The U.S.O. troop arrived just after dusk at Happy Valley and the hillside was illuminated by bamboo torches which were reflected in the rice paddies. Pat O’Brien looked and sighed “Why, it’s Shangri-La.” The show started at the mess hall with a dinner to which the officers had been “invited” to stay away. The dinner lasted one and a half hours. Then everyone went to the orphan’s auditorium for the main event.
The show was wonderful, but even if it hadn’t been we would have thought so. Most of the boys had not even been to Chungking in months and the applause was stupendous. Three tiny little orphan girls hardly more than two feet high shyly brought in chrysanthemums that were a little taller than they. The smallest, I knew, was motherless, and her father had just been killed—messily—in Shanghai. I thought that the U.S.O. girls would take the little red-dressed, almond-eyed babies right along with the flowers.
But the show was not yet over. It was now the orphans’ turn, and they gave a show for our U.S.O. visitors. Little boys dressed up as sailors had a new song—“Hail SACO”—done to the tune of “Scotland’s Burning” with a background of four little voices repeating “SACO, SACO, SACO.” Next the littlest tots sang “MY HOUSE”—a song that actually brought tears—and then everyone relaxed with “Old MacDonald Had a Farm”—a song that was so familiar to SACO that we could all shriek it in Chinese. And every member of the U.S.O. troop joined in, for at least they understood the tune and the “Ee ai, ee ai, oh.” (Miles, 1967, p 338-339)
The U.S.O. troop honored the request to keep the visit a secret and never said a word. However, at an Air Force event in Chengtu (now Chengdu) Pat O’Brien, unhappy with their treatment, performed wearing a Navy windbreaker.
For us that U.S.O. visit had been a night like home. And for them, they said, it had been the most foreign stop of their tour. Everywhere else they had eaten G.I. food and had met no foreigners.
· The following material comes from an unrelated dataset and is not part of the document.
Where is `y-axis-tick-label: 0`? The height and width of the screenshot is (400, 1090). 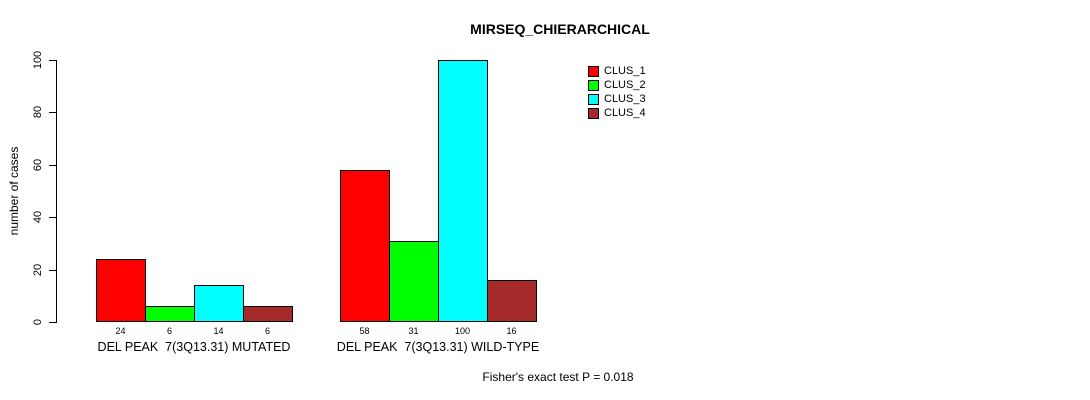
y-axis-tick-label: 0 is located at coordinates (38, 322).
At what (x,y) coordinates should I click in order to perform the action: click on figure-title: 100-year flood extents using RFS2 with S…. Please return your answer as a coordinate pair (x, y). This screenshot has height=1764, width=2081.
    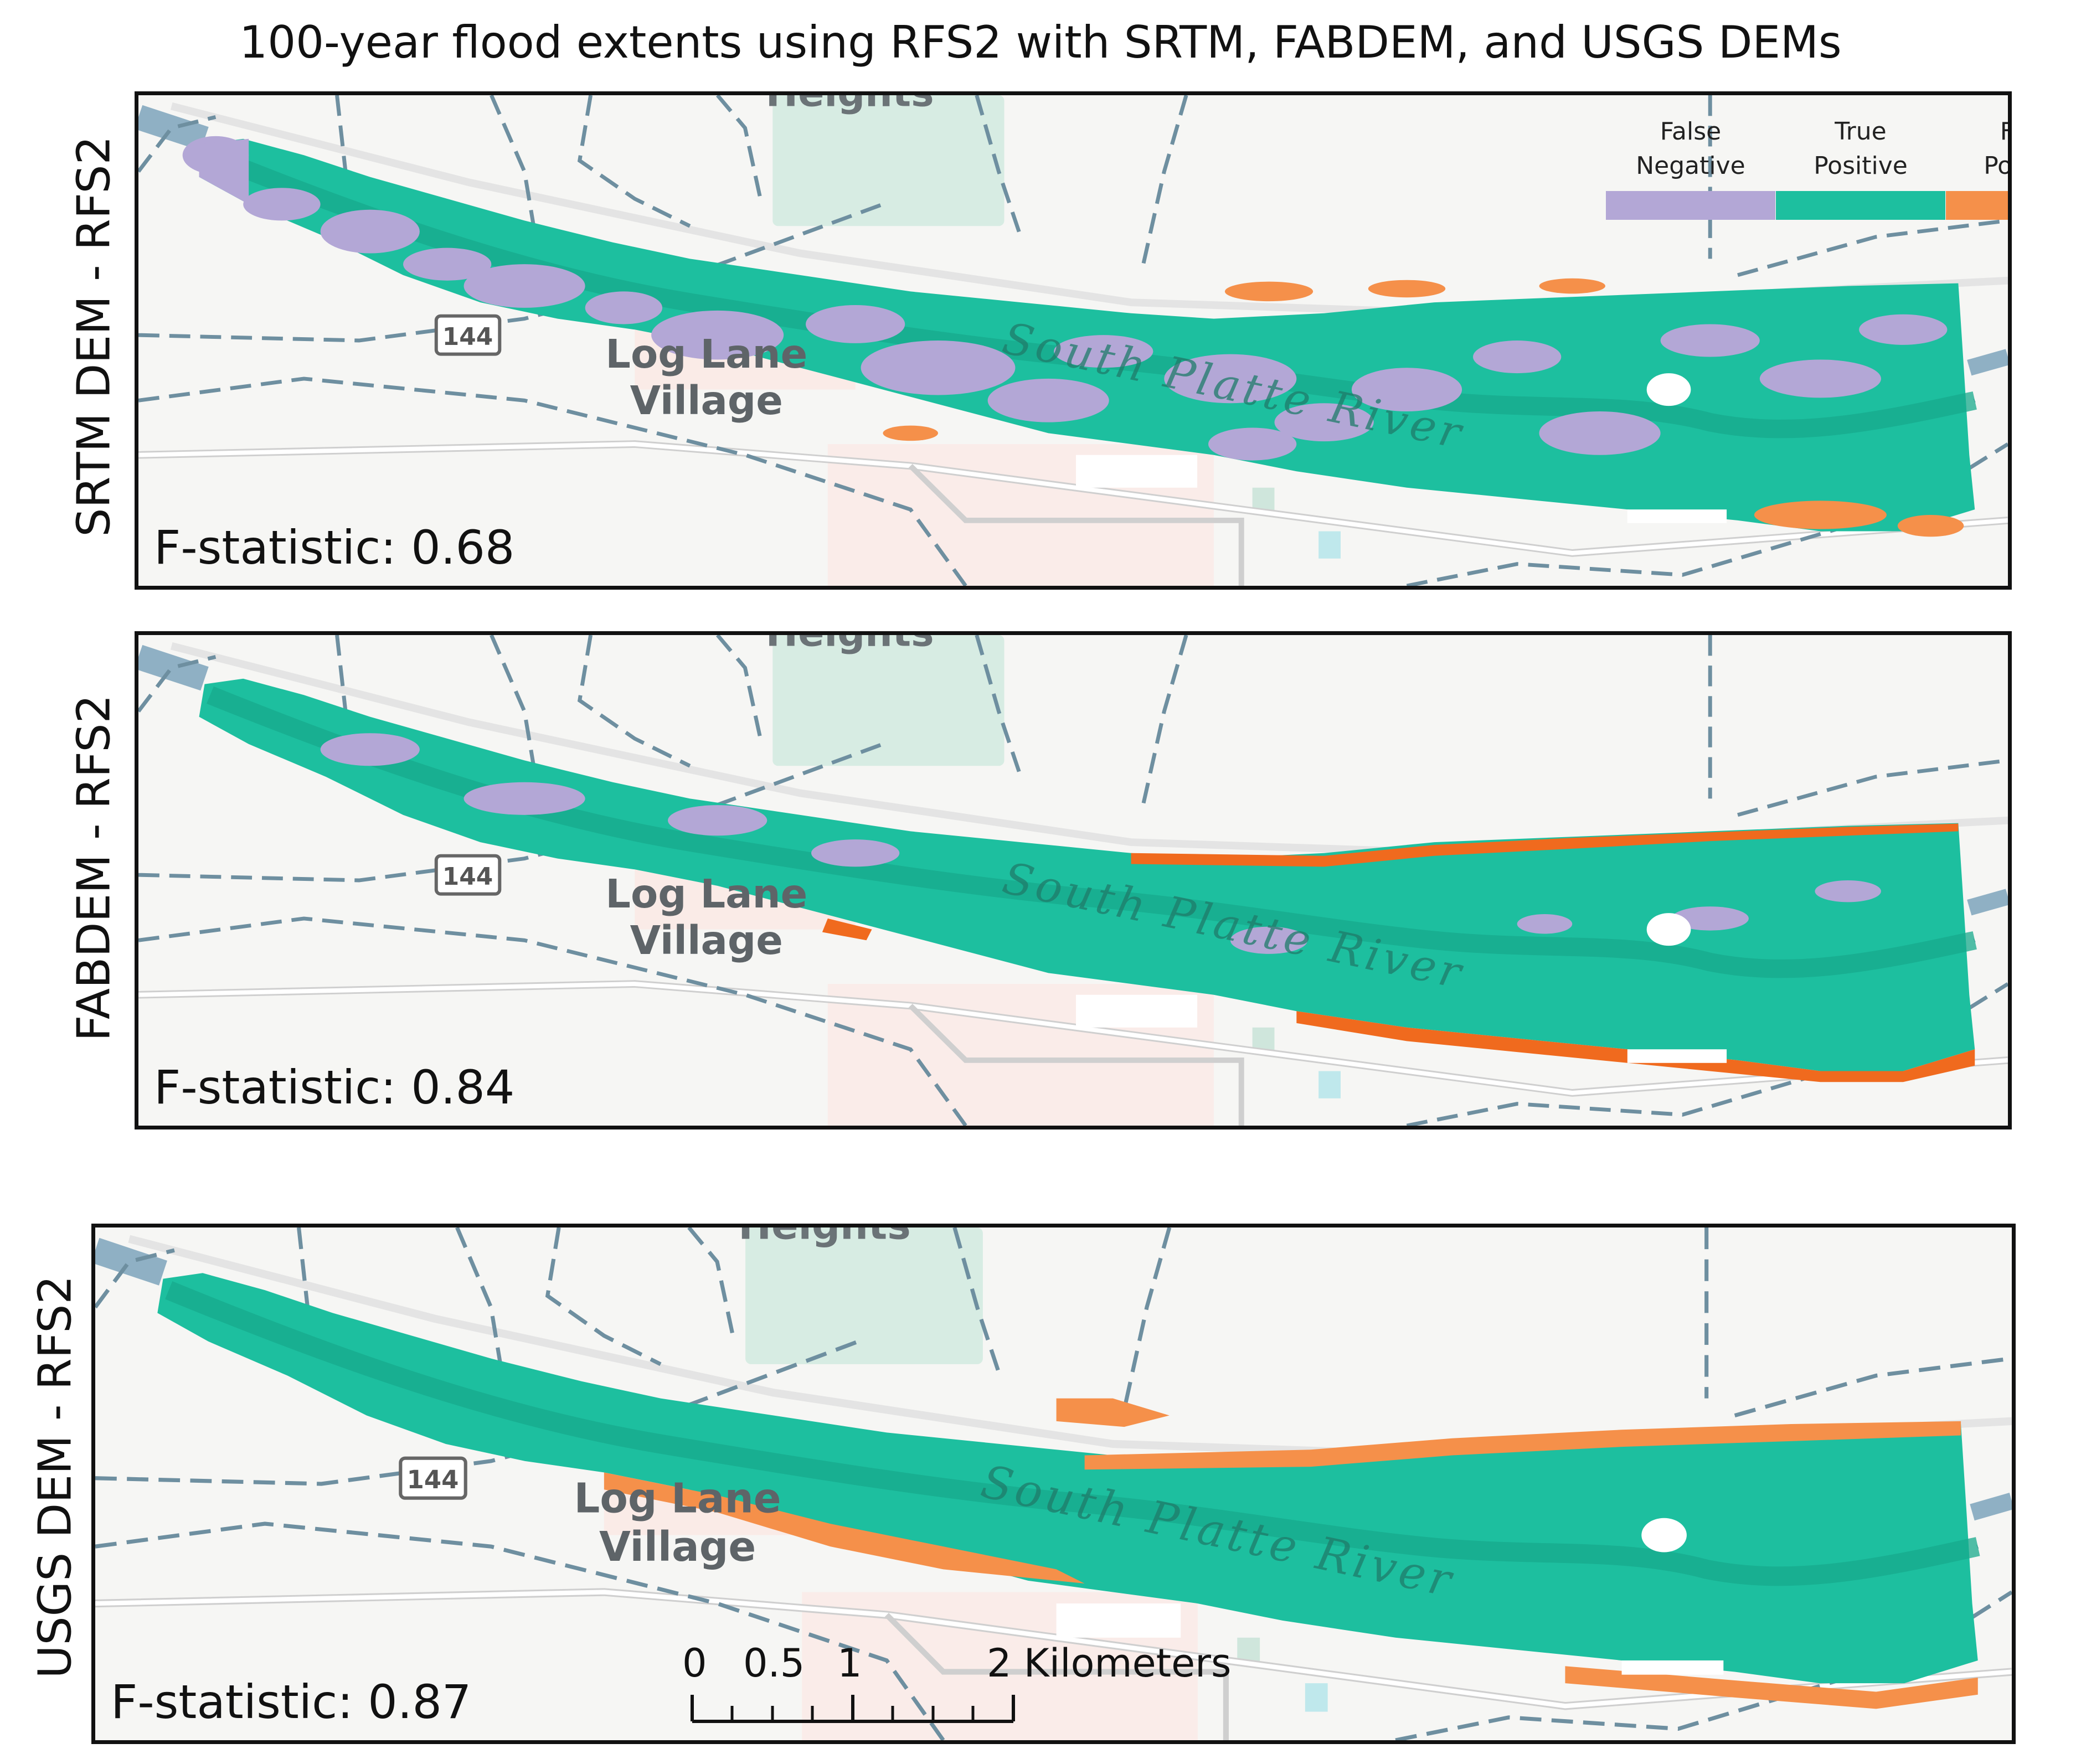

And among the men they had entertained elsewhere at least a few may not have been much of a treat. At any rate, the girls seemed in a glow when they told me that nowhere else had they met such a grand bunch of guys as ours. The best applause, they said, since they had left home. And not a pawing hand! (Miles, 1967, p 340)
During the weekend of August 10, 1957, Admiral and Mrs. Miles hosted the SACO convention in New York city; 200 veterans and wives attended. Jinx Falkenburg took time from her busy broadcast day – a mid-day television show and a 10:30 to 12:30 evening radio program – and helped raise the What-The-Hell Pennant over the marquee of the Warwick Hotel, stood on a chair and told about her trip to China and especially “the valley,” and charmed all at the convention dinner.
Miles, M. E., 1967, A Different Kind of War, Doubleday & Co, Garden City, NY. 629 p.